# Start of Exercise inputs

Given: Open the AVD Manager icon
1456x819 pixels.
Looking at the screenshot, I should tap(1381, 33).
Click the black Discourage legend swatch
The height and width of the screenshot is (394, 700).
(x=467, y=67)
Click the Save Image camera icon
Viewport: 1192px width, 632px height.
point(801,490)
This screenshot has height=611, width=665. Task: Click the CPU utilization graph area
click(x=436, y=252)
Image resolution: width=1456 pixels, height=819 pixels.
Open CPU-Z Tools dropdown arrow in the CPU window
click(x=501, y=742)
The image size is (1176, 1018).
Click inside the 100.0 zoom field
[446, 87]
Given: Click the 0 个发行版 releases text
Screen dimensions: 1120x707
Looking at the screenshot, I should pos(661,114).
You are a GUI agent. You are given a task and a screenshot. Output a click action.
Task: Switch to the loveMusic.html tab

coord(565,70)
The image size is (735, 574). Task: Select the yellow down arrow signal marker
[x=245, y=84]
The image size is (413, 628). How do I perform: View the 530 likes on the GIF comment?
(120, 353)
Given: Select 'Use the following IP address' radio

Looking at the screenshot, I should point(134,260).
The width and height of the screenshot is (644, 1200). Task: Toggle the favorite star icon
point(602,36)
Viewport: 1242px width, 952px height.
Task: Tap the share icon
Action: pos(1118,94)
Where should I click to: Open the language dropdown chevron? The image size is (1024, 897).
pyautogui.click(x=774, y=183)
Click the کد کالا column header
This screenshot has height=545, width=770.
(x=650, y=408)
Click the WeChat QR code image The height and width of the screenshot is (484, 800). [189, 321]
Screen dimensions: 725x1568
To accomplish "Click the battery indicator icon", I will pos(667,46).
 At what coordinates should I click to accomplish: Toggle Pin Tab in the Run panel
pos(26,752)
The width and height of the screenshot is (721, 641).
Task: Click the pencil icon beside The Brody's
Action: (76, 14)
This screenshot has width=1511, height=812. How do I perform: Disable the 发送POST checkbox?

# End of Exercise inputs

Copy every line in the rows above word for word.

Given: Open the AVD Manager icon
1456x819 pixels.
Looking at the screenshot, I should tap(1381, 33).
Click the black Discourage legend swatch
The height and width of the screenshot is (394, 700).
(x=467, y=67)
Click the Save Image camera icon
Viewport: 1192px width, 632px height.
point(801,490)
This screenshot has height=611, width=665. Task: Click the CPU utilization graph area
click(x=436, y=252)
Image resolution: width=1456 pixels, height=819 pixels.
Open CPU-Z Tools dropdown arrow in the CPU window
click(x=501, y=742)
The image size is (1176, 1018).
Click inside the 100.0 zoom field
[446, 87]
Given: Click the 0 个发行版 releases text
Screen dimensions: 1120x707
Looking at the screenshot, I should pos(661,114).
You are a GUI agent. You are given a task and a screenshot. Output a click action.
Task: Switch to the loveMusic.html tab

coord(565,70)
The image size is (735, 574). Task: Select the yellow down arrow signal marker
[x=245, y=84]
The image size is (413, 628). How do I perform: View the 530 likes on the GIF comment?
(120, 353)
Given: Select 'Use the following IP address' radio

Looking at the screenshot, I should point(134,260).
The width and height of the screenshot is (644, 1200). Task: Toggle the favorite star icon
point(602,36)
Viewport: 1242px width, 952px height.
Task: Tap the share icon
Action: pos(1118,94)
Where should I click to: Open the language dropdown chevron? The image size is (1024, 897).
pyautogui.click(x=774, y=183)
Click the کد کالا column header
This screenshot has height=545, width=770.
(x=650, y=408)
Click the WeChat QR code image The height and width of the screenshot is (484, 800). [189, 321]
Screen dimensions: 725x1568
To accomplish "Click the battery indicator icon", I will pos(667,46).
 At what coordinates should I click to accomplish: Toggle Pin Tab in the Run panel
pos(26,752)
The width and height of the screenshot is (721, 641).
Task: Click the pencil icon beside The Brody's
Action: (76, 14)
This screenshot has width=1511, height=812. How do I perform: Disable the 发送POST checkbox?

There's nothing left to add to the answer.